Many many of my friends and their families have a hard time with Pesach. I know, it seems like a tricky holiday. After all, there are so many rules and things that we can't eat.
And I know that some people reading this can't quite relate to the way that I keep Pesach - since I'm not overly stringent about certain things and I do eat kitniyot. But this is what my family does to keep Pesach and how we make it as interesting and fun as possible...because I want my kids to LOVE Passover as much as I do.
So here goes, my get-kids-to-love-my-favorite-holiday rule:
say YES to as many things as you can.
Chocolate cereal that mom won't buy any other time of year (even tho it's the matzah stuff)? Yep, it's Pesach!
Potato chips for snack? Yep, it's Pesach!
REAL maple Syrup AND chocolate chips on your matzah meal pancakes? Why not? It's Pesach!
Ice cream for a snack (or...even, gulp....breakfast)? Yep, it's Pesach!
Israeli chocolate spread on matzah? (or even...on a spoon) Yep, it's Pesach!
Basically, I make it about what you GET more than what you don't get.
I make as many playdates at OUR house as I can, I bake brownies and offer chocolate spread on matzah for any meal they want.(Oh, and I clear the house of all chametz, of course. So it's just not there if they ask. They can look in the cabinet and take anything they see...out of sight, out of mind.)
Meals are simple - we do eat a lot of fish and potatoes, but everyone likes my Farfel-Cheese Casserole which I make at least once. I always make a few batches of matzah brei as well, which goes over pretty well. We eat eggs for breakfast and sometimes for dinner or lunch. I don't worry as much about nutrition except for one key element: lots of fruit. I splurge and get as many kinds of fruit as my kids will eat. (Gotta keep them...um...regular.) I make sure that every meal has a piece of fruit attached to it and while I'm happy to offer all that junk food they want, I still suggest a pear or apple as the FIRST idea for a snack. Sometimes they take me up on it!
This year we went to the zoo, and we packed a picnic, which we ate before we went in. This worked because even though I put all the stuff in the cooler, it was pretty hot and I would have worried about it if we tried to leave it in the car while we walked the zoo. The kids had matzah crackers with cheese, carrots, macaroons and clementines. I brought a big bag of potato chips and salads for the grownups. It worked great and no one went hungry. (Including the goose who tried to crash our picnic. He got the leftovers...)

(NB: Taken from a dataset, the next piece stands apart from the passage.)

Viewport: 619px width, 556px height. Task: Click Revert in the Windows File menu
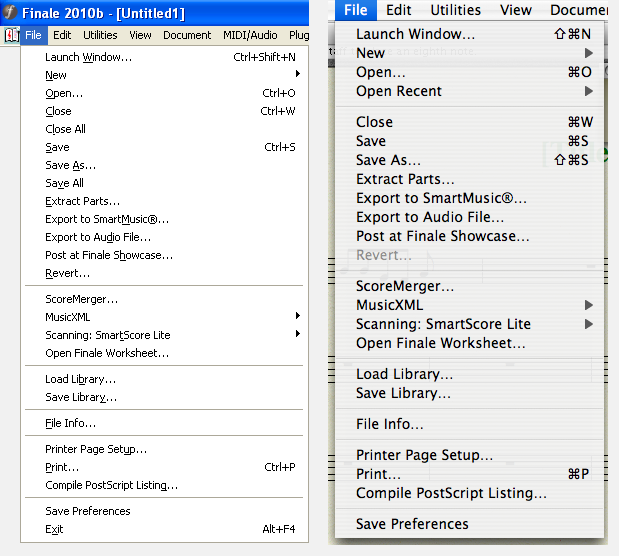tap(67, 273)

We are not as absolutely strict as some people so I usually schedule one trip to New York Slices where they make matzah pizza and one trip to Max and Benny's for their Pesach menu (we didn't get there this year) which breaks up the monotony of eating at home, too. But even if you don't do that, my method would still work well.
The other problem is that so many other people around my kids don't actually keep the holiday. I generally solve this by doing as much fun stuff as a family as we can (want to watch a movie? Sure, it's Pesach!) and inviting other kids to our house for playdates instead of the reverse. The other kids don't seem to mind matzah with cream cheese and it keeps my kid away from having to explain anything.
Side note: This year I made THESE amazing brownies from Marcy Goldman's great Jewish Holiday Baking cookbook and I plan to make them every year....so good. Seriously. You wouldn't believe they're Pesadik.